Actually, you can. If you look at the percentiles and approximate an SD, including the level of skew to the distribution, you can see whether or not a given school seems to accept applicants from a wide range or not. Additionally, looking at %s of matriculants w/ a given set of ECs (i.e., research, clinical, volunteer) gives you some indication as well. These are what the spreadsheet uses to approximate just how important ECs are. The methodology used is obviously imperfect (how could it not be?) but for a basic idea of where you might want to shoot as far as apps go, I believe it is at least an useful tool for what the OP asked there.
Are you referring to this 'Chance Me' spreadsheet that was floating around? When plugging in my numbers into that sheet, I was given a 90 percent chance of an interview at some of the top schools. In my opinion, that's completely off base for ANY school.
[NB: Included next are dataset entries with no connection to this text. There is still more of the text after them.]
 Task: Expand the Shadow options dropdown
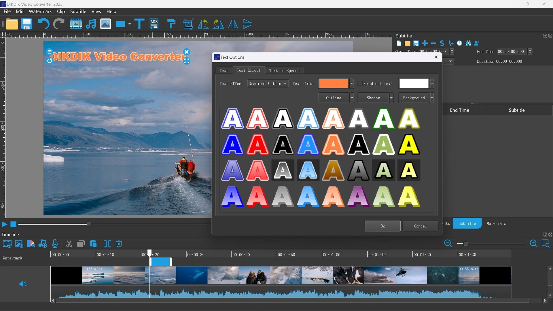click(x=392, y=98)

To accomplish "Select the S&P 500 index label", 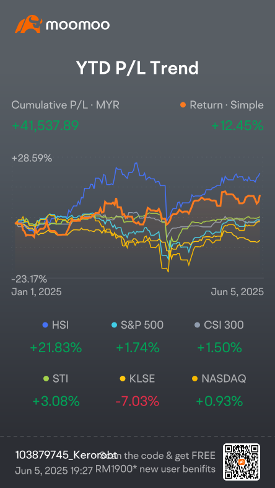I will 142,325.

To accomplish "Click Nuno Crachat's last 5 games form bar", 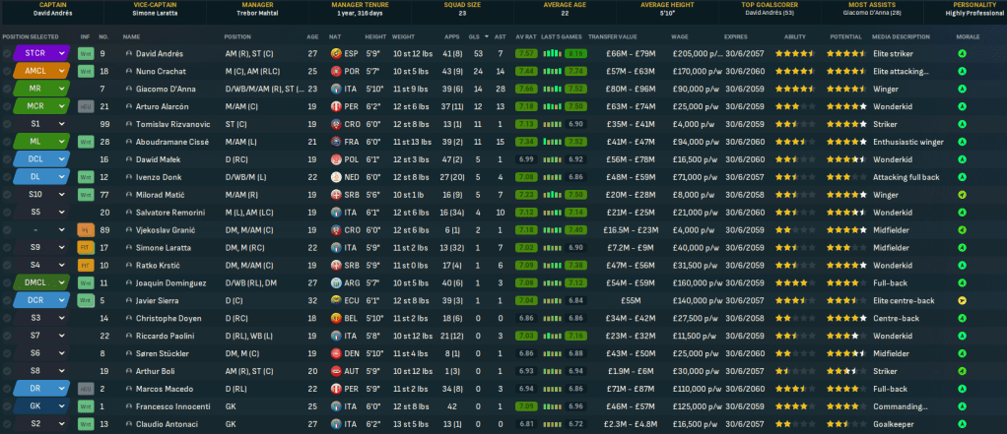I will click(x=566, y=71).
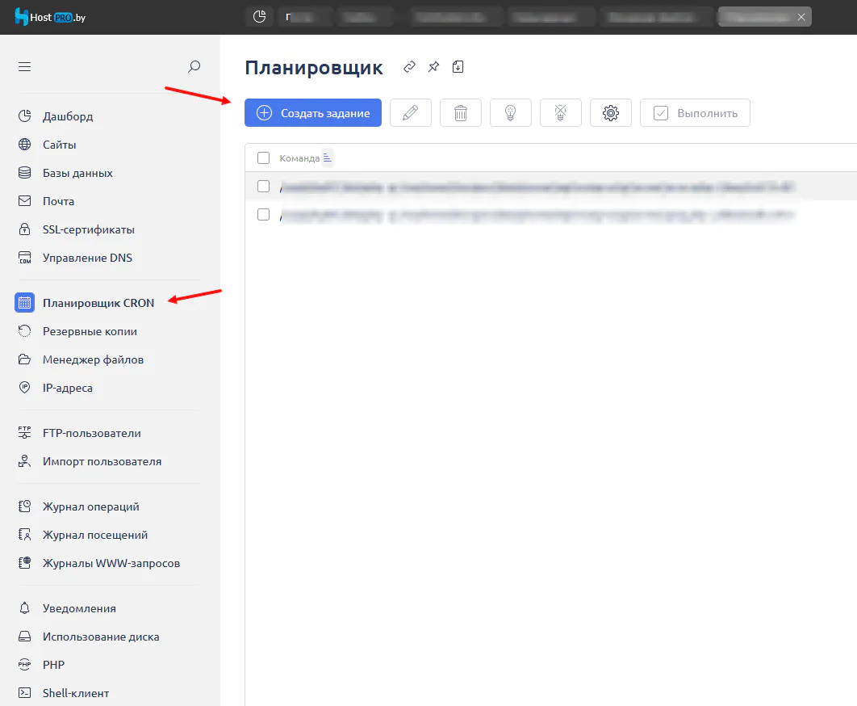Click the pin icon beside Планировщик title
The image size is (857, 706).
coord(433,67)
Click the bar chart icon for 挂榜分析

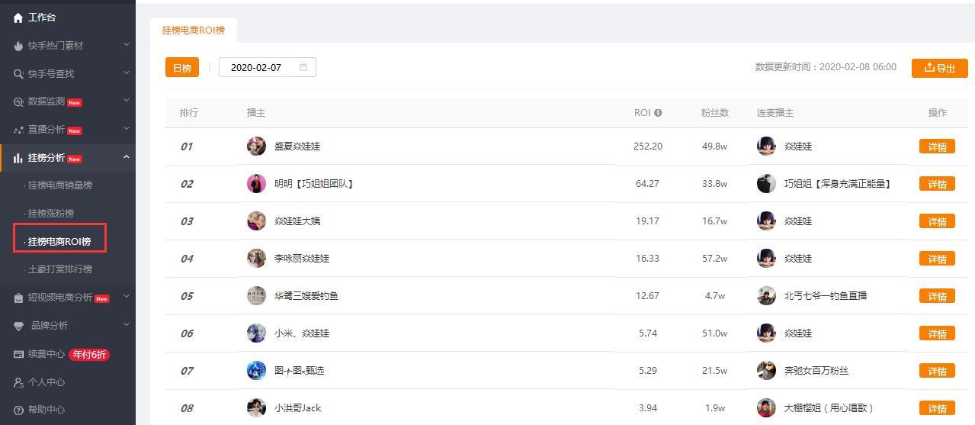[18, 158]
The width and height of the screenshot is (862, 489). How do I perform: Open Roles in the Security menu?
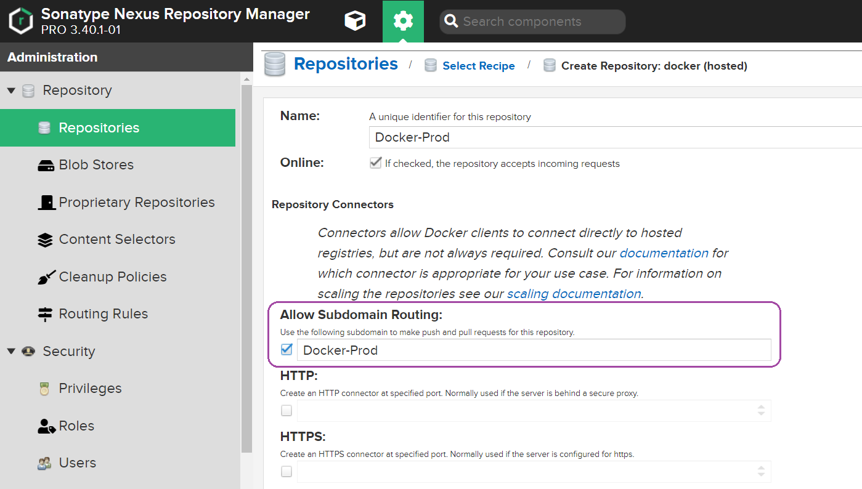pos(76,426)
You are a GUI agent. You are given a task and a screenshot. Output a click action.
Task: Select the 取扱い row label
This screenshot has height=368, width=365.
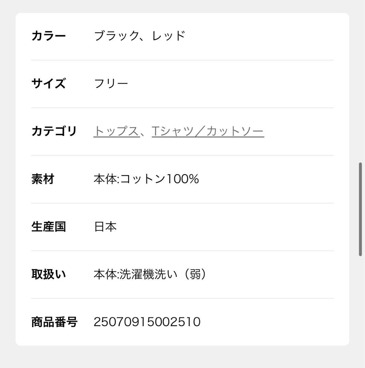[48, 273]
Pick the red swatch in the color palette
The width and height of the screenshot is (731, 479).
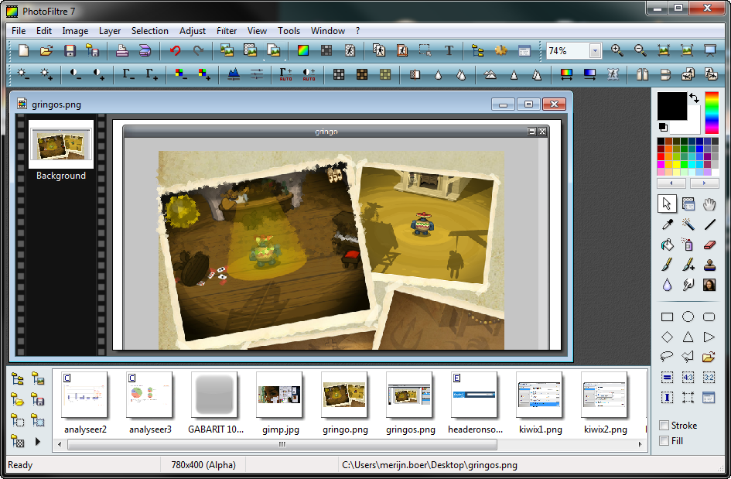pos(661,157)
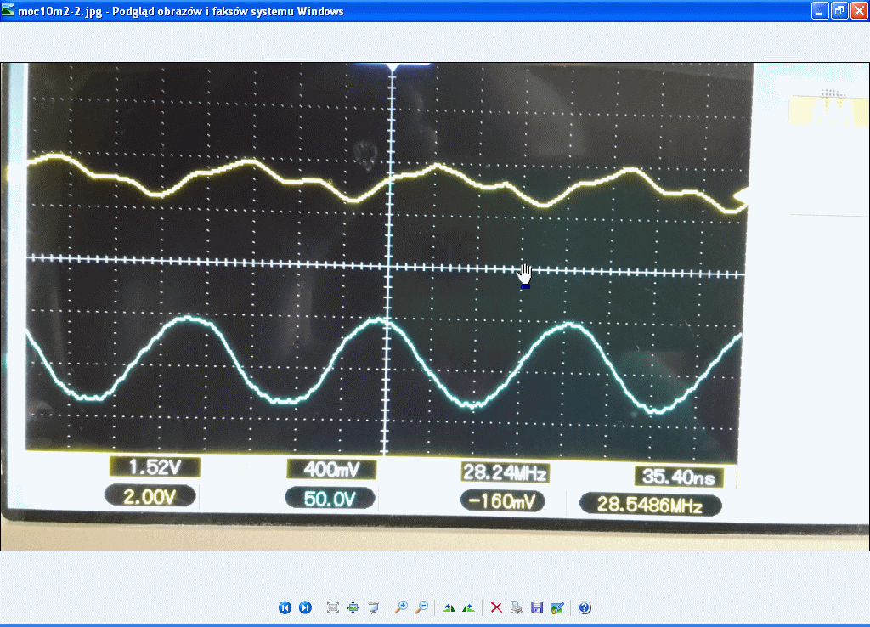Viewport: 870px width, 627px height.
Task: Save a copy using the floppy disk icon
Action: [536, 607]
Additionally, no statistical process can take into account the self selection that occurs. If person A with great extracurriculars but a 32 MCAT doesn't apply to Harvard, you're not going to get an accurate picture of the entire range. Same with the person with a 40 MCAT who doesn't apply to their local schools.
As for the bolded portion, you assume that matriculants are a representative sample of the accepted pool. Especially at 'lower-tier' schools, that's inaccurate. Plenty of extremely qualified candidates get into those schools, and also get into top 10 schools, and decline the acceptances at the 'lower-tier' schools. That's going to throw off that analysis. Furthermore, you're trying to QUANTIFY stuff like a letter of recommendation from a volunteer supervisor. Doesn't that strike you as a little ridiculous?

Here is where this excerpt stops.